The entries are to be output once more, word for word.

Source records

[Start of section]

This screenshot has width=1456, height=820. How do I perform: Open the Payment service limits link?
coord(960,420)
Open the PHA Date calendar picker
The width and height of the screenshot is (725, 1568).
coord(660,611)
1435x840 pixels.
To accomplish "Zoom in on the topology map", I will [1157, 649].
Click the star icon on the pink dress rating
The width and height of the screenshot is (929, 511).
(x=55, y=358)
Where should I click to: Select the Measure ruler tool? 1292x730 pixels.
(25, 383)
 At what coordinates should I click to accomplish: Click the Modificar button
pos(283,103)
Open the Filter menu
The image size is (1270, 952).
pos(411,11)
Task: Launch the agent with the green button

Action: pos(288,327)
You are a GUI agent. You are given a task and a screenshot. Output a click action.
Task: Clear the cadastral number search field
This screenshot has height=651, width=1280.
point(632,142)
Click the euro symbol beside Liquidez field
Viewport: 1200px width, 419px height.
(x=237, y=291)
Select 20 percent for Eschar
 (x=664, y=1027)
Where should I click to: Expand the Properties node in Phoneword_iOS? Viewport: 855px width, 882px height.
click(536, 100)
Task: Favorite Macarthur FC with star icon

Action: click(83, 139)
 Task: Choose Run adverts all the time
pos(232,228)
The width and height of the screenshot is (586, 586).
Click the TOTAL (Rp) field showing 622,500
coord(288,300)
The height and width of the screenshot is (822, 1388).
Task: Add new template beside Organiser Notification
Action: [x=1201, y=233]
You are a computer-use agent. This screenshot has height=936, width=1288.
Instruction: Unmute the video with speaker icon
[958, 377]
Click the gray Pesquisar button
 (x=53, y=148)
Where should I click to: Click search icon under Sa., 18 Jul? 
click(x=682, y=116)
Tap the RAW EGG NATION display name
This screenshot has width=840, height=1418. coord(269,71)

[End of section]

▸ Exercise response:
This screenshot has width=1456, height=820. How do I perform: Open the Payment service limits link?
coord(960,420)
Open the PHA Date calendar picker
The width and height of the screenshot is (725, 1568).
coord(660,611)
1435x840 pixels.
To accomplish "Zoom in on the topology map", I will [1157, 649].
Click the star icon on the pink dress rating
The width and height of the screenshot is (929, 511).
(x=55, y=358)
Where should I click to: Select the Measure ruler tool? 1292x730 pixels.
(25, 383)
 At what coordinates should I click to accomplish: Click the Modificar button
pos(283,103)
Open the Filter menu
The image size is (1270, 952).
pos(411,11)
Task: Launch the agent with the green button

Action: pos(288,327)
You are a GUI agent. You are given a task and a screenshot. Output a click action.
Task: Clear the cadastral number search field
This screenshot has height=651, width=1280.
point(632,142)
Click the euro symbol beside Liquidez field
Viewport: 1200px width, 419px height.
(x=237, y=291)
Select 20 percent for Eschar
 (x=664, y=1027)
Where should I click to: Expand the Properties node in Phoneword_iOS? Viewport: 855px width, 882px height.
click(536, 100)
Task: Favorite Macarthur FC with star icon

Action: click(83, 139)
 Task: Choose Run adverts all the time
pos(232,228)
The width and height of the screenshot is (586, 586).
Click the TOTAL (Rp) field showing 622,500
coord(288,300)
The height and width of the screenshot is (822, 1388).
Task: Add new template beside Organiser Notification
Action: [x=1201, y=233]
You are a computer-use agent. This screenshot has height=936, width=1288.
Instruction: Unmute the video with speaker icon
[958, 377]
Click the gray Pesquisar button
 (x=53, y=148)
Where should I click to: Click search icon under Sa., 18 Jul? 
click(x=682, y=116)
Tap the RAW EGG NATION display name
This screenshot has width=840, height=1418. coord(269,71)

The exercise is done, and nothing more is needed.